# What is required
Use the entries below and reproduce exactly the lines from the one containing "cookie privacy policy (69, 370)" down to the one containing "Refund Policy (201, 2443)", both of them included.

[Data entries]
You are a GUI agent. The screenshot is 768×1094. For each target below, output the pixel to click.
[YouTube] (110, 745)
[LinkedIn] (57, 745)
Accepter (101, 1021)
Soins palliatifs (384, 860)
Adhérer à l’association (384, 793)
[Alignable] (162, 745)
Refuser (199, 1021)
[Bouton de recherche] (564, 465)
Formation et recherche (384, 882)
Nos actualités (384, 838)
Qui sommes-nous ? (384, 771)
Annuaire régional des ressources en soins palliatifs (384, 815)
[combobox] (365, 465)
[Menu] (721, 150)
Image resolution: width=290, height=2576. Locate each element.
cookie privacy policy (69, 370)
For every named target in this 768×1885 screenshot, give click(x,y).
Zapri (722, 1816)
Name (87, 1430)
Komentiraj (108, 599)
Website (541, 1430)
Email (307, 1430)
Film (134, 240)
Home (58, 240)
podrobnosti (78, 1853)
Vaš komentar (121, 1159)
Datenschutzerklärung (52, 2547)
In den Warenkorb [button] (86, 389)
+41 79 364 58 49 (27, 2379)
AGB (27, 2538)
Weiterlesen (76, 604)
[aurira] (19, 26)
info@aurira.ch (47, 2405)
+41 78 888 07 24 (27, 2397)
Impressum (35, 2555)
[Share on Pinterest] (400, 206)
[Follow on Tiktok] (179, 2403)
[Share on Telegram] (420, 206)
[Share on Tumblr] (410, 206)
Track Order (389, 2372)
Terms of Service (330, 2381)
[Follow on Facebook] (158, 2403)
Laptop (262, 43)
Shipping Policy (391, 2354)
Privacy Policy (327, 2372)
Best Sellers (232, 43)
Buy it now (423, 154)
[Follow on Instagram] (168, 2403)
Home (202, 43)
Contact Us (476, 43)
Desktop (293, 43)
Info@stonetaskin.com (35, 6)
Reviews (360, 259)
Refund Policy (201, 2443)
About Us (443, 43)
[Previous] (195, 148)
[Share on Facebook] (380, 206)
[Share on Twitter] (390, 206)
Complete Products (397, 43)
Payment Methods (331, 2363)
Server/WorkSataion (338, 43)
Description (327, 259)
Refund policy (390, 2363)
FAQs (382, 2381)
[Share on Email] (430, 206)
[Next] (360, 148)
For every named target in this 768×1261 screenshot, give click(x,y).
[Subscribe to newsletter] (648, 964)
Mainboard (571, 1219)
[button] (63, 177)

# Solution
cookie privacy policy (69, 370)
For every named target in this 768×1885 screenshot, give click(x,y).
Zapri (722, 1816)
Name (87, 1430)
Komentiraj (108, 599)
Website (541, 1430)
Email (307, 1430)
Film (134, 240)
Home (58, 240)
podrobnosti (78, 1853)
Vaš komentar (121, 1159)
Datenschutzerklärung (52, 2547)
In den Warenkorb [button] (86, 389)
+41 79 364 58 49 (27, 2379)
AGB (27, 2538)
Weiterlesen (76, 604)
[aurira] (19, 26)
info@aurira.ch (47, 2405)
+41 78 888 07 24 (27, 2397)
Impressum (35, 2555)
[Share on Pinterest] (400, 206)
[Follow on Tiktok] (179, 2403)
[Share on Telegram] (420, 206)
[Share on Tumblr] (410, 206)
Track Order (389, 2372)
Terms of Service (330, 2381)
[Follow on Facebook] (158, 2403)
Laptop (262, 43)
Shipping Policy (391, 2354)
Privacy Policy (327, 2372)
Best Sellers (232, 43)
Buy it now (423, 154)
[Follow on Instagram] (168, 2403)
Home (202, 43)
Contact Us (476, 43)
Desktop (293, 43)
Info@stonetaskin.com (35, 6)
Reviews (360, 259)
Refund Policy (201, 2443)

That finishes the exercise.